The following data has a line with "Arhiv (87, 422)" and a line with "Brasil (739, 2093)". Write out exactly those lines and all the lines between them.

(Extracted records)
- Opening Delimiter -

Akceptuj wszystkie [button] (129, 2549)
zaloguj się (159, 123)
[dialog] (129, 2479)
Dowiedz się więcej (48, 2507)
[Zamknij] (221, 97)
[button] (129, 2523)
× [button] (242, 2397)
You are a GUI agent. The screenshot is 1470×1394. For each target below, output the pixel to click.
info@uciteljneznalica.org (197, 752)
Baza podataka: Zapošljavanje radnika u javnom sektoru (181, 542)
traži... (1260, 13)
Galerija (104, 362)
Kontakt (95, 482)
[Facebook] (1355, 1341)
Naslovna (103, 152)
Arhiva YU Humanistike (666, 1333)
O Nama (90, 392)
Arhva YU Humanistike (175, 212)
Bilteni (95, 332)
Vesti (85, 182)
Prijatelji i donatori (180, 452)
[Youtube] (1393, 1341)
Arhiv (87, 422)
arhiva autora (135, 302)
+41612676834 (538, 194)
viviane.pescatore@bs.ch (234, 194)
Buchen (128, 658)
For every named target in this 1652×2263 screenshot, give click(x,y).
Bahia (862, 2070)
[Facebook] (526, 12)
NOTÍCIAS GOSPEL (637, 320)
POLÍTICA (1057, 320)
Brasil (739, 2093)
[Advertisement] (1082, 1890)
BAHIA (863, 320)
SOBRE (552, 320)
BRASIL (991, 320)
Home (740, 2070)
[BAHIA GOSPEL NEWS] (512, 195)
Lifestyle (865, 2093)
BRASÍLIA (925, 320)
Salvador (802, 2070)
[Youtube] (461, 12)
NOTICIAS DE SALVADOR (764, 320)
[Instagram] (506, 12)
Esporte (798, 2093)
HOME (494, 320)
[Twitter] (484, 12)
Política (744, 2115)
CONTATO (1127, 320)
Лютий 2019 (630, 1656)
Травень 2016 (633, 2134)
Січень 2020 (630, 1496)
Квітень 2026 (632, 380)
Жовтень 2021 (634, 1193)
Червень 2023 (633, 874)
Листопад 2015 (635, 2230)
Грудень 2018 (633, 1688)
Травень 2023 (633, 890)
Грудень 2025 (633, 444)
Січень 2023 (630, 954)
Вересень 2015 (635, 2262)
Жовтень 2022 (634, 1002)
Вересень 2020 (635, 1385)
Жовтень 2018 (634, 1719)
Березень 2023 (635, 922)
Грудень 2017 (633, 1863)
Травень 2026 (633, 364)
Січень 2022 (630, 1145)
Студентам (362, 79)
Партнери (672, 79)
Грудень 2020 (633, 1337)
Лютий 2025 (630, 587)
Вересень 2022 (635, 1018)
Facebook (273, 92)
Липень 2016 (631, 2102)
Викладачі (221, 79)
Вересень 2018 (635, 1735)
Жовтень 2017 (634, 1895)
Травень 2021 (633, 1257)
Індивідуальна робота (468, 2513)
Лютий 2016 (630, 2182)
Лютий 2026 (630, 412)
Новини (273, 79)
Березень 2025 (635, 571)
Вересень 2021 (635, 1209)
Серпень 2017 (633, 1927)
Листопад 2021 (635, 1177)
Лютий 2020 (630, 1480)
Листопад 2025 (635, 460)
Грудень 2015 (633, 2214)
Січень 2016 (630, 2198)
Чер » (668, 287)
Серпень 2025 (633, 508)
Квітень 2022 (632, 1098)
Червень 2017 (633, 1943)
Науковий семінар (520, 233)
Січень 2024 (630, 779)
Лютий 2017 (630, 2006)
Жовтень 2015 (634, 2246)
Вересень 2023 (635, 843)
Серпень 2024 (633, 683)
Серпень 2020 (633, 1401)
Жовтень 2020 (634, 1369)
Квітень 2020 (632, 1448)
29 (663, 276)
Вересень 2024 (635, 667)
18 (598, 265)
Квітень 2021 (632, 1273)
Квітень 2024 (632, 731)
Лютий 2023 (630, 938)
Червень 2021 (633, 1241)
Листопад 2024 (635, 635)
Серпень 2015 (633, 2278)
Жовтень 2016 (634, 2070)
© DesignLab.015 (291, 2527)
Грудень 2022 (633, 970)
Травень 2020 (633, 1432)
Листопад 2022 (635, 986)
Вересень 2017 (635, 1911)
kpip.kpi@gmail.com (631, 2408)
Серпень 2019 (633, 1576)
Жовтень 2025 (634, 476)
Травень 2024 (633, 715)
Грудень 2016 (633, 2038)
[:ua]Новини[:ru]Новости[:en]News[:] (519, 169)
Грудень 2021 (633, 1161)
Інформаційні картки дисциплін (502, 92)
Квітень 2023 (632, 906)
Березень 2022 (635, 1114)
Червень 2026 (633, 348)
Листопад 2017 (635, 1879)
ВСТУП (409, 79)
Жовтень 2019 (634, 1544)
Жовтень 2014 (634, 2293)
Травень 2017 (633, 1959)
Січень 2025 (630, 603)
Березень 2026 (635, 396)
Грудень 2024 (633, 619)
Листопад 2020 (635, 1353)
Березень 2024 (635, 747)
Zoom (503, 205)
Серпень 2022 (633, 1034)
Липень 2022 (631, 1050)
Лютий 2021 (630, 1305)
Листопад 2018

- Closing Delimiter -

* _Response area_:
Arhiv (87, 422)
arhiva autora (135, 302)
+41612676834 (538, 194)
viviane.pescatore@bs.ch (234, 194)
Buchen (128, 658)
For every named target in this 1652×2263 screenshot, give click(x,y).
Bahia (862, 2070)
[Facebook] (526, 12)
NOTÍCIAS GOSPEL (637, 320)
POLÍTICA (1057, 320)
Brasil (739, 2093)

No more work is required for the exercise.